▶ [ACTIVITY] Answer with one number only: how many lines in the material contain "agent".

▶ [THE DATA]
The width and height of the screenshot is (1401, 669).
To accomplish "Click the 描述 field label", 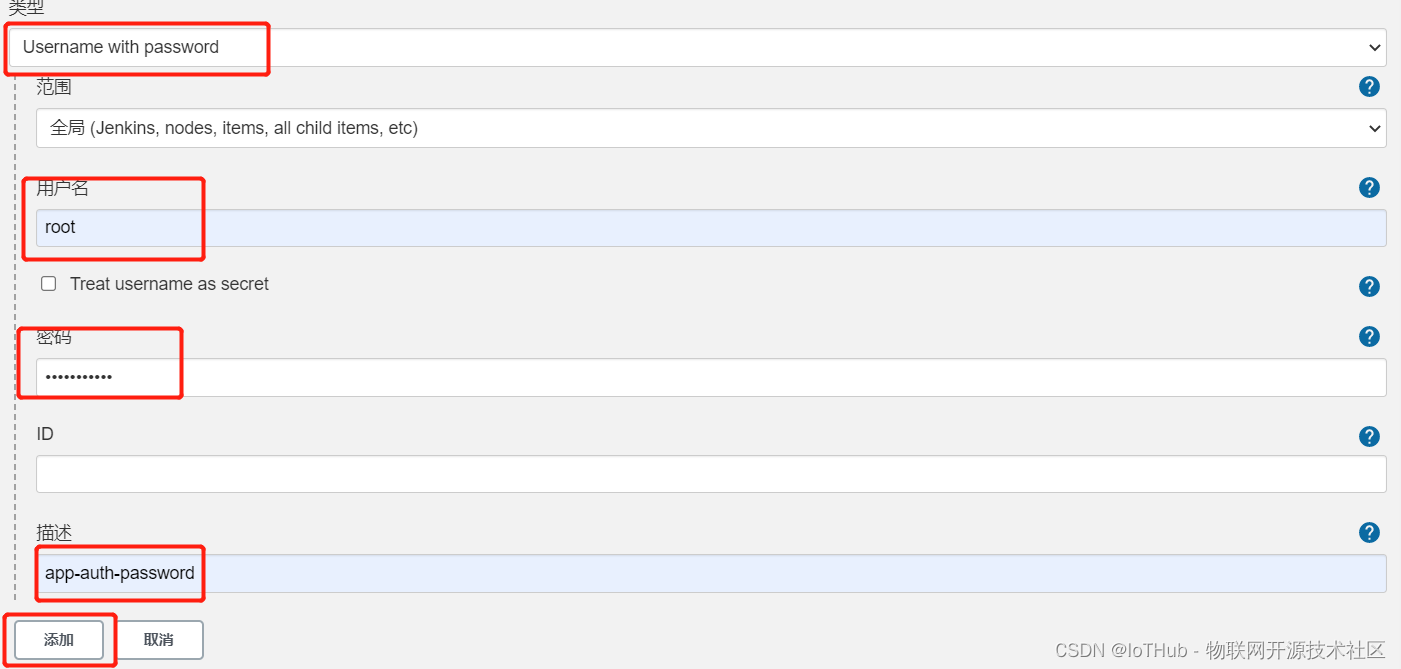I will [54, 533].
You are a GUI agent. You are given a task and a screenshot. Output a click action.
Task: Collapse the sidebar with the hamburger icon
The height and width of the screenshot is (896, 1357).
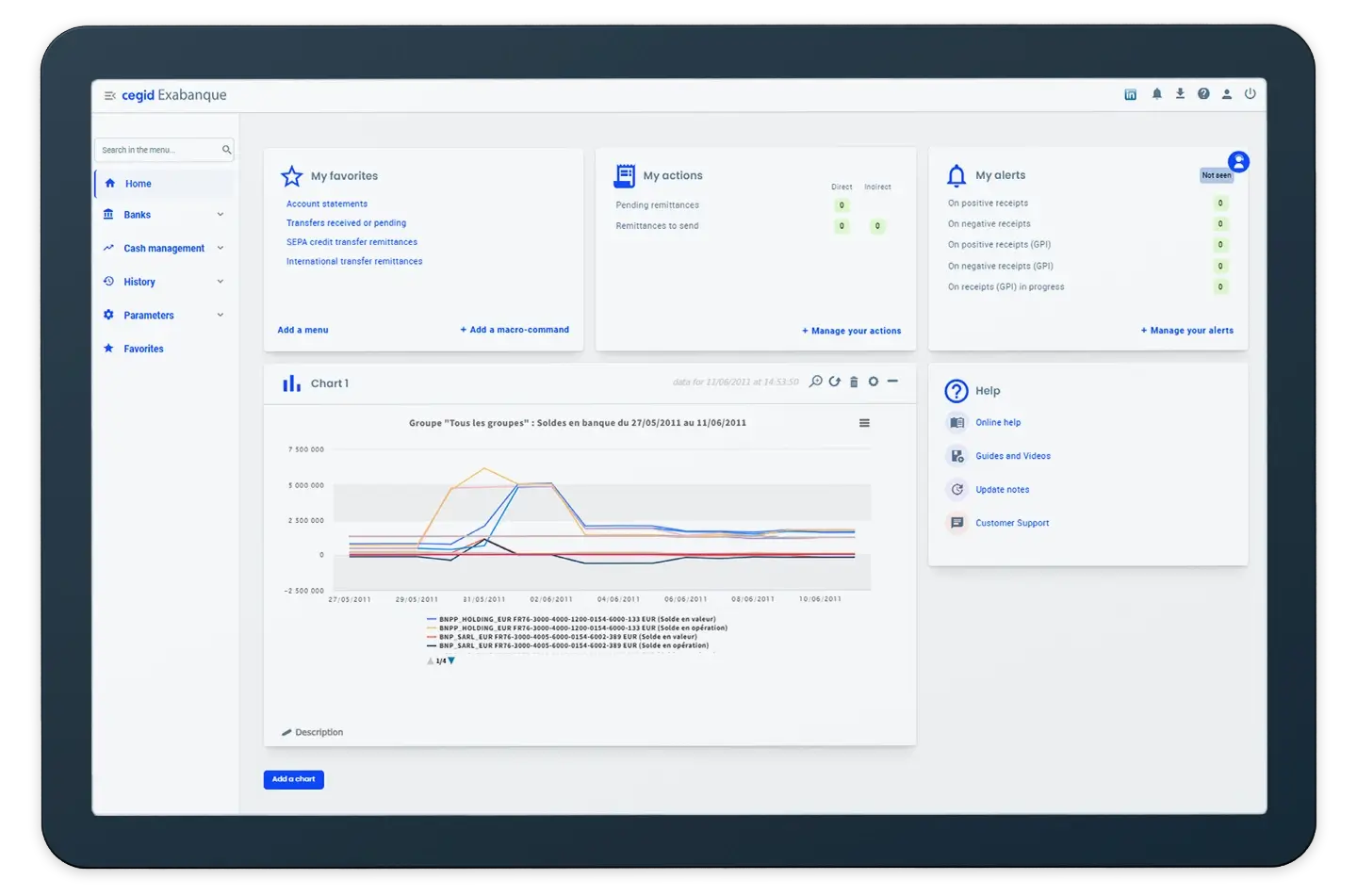pyautogui.click(x=109, y=95)
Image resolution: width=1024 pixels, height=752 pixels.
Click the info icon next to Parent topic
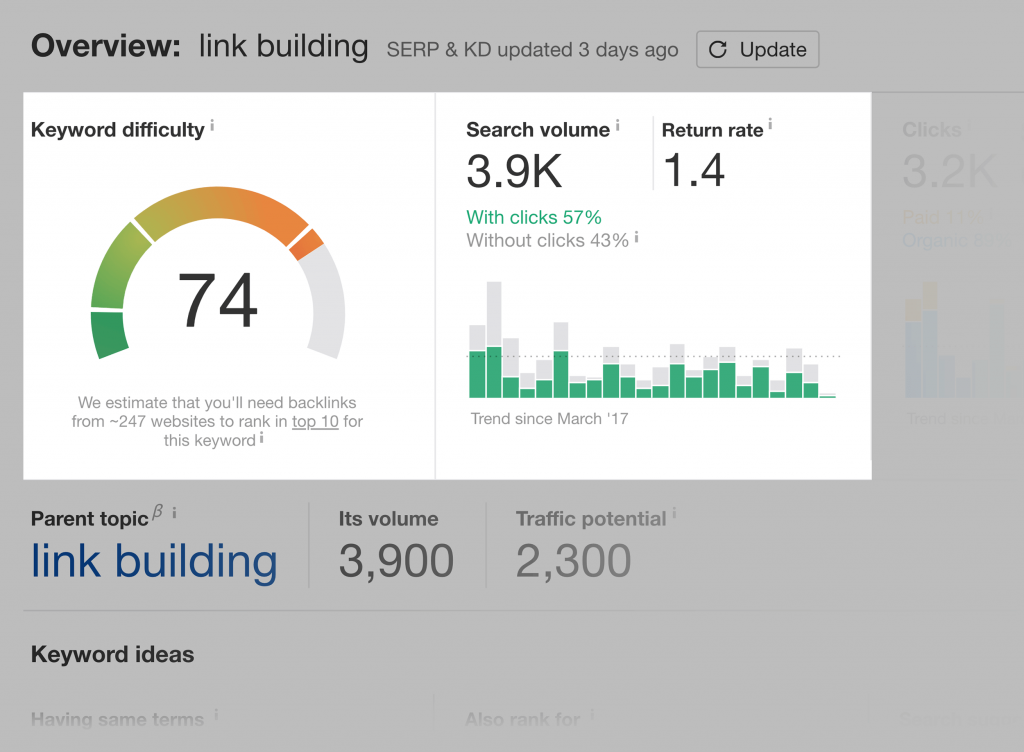[174, 513]
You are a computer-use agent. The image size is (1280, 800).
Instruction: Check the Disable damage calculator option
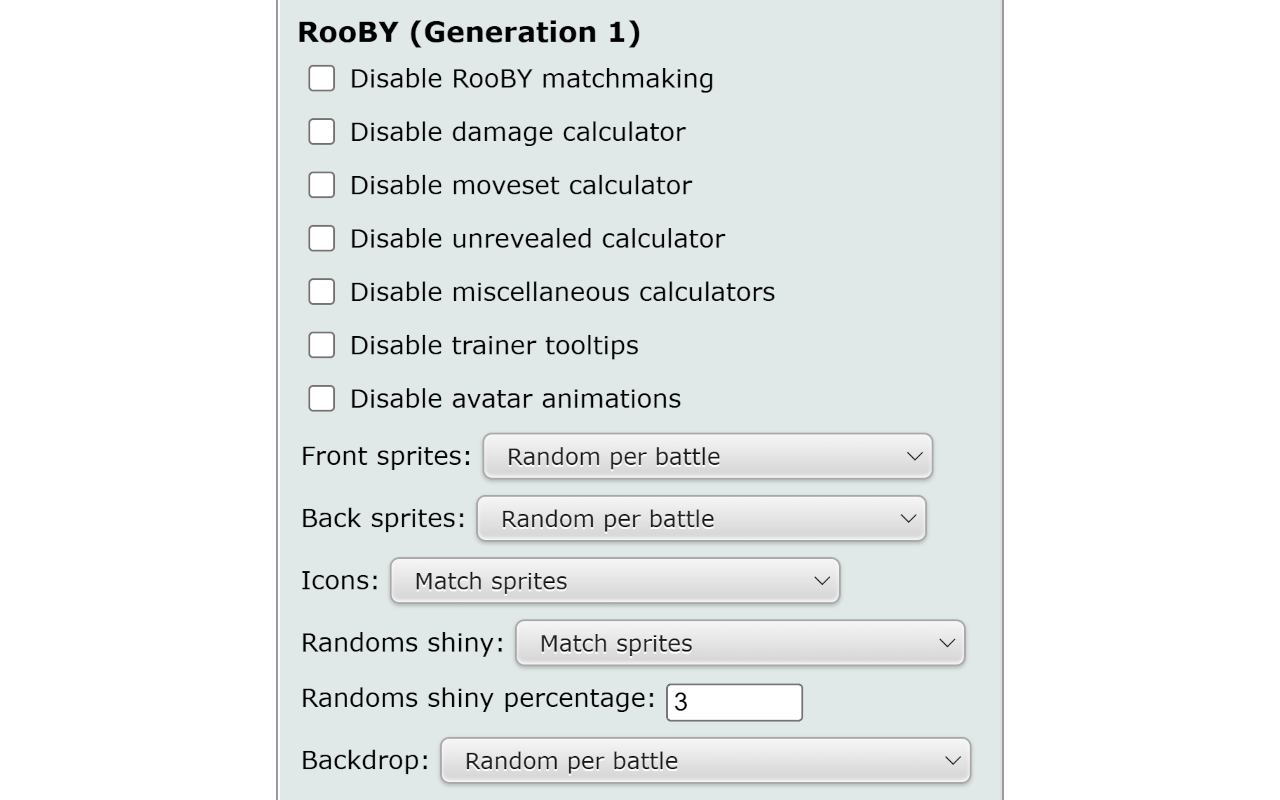pos(321,131)
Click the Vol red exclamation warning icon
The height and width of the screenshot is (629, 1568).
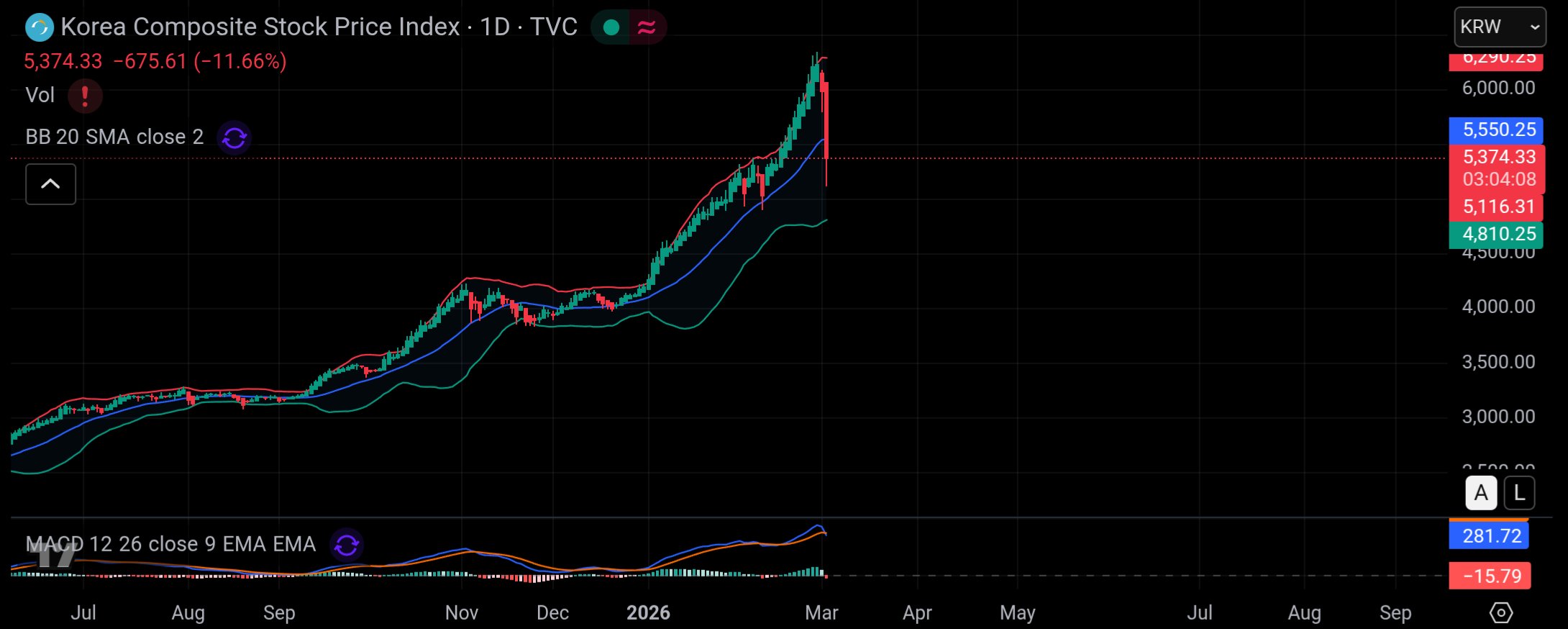click(85, 96)
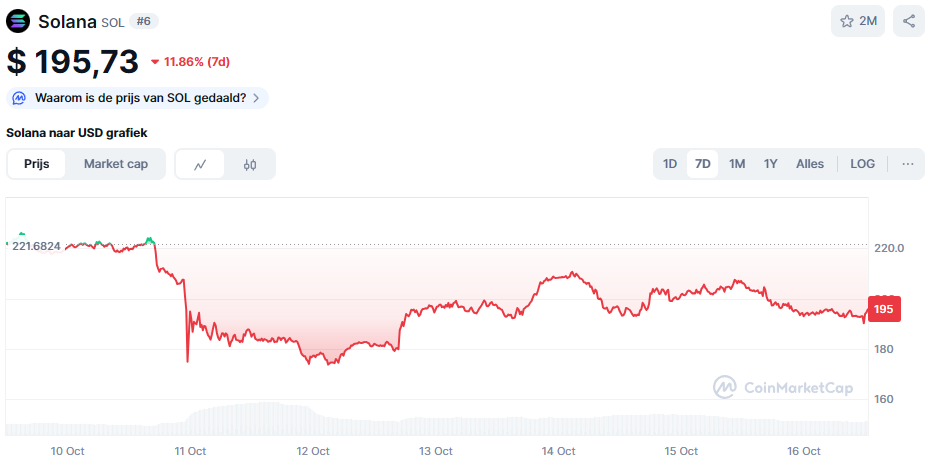Select the 1M time range
This screenshot has width=928, height=458.
(x=737, y=164)
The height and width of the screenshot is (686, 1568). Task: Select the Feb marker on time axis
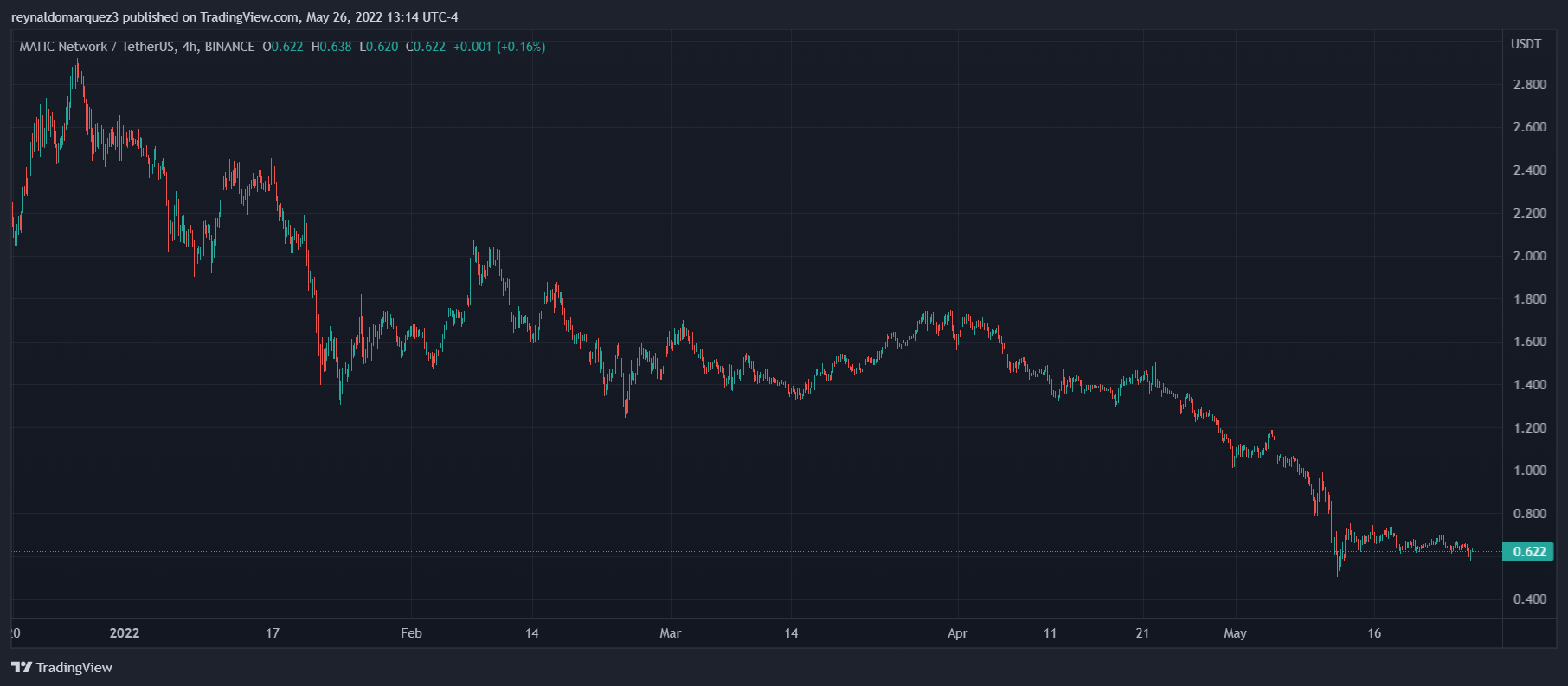click(411, 633)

▶ [COMPLETED TASK] 2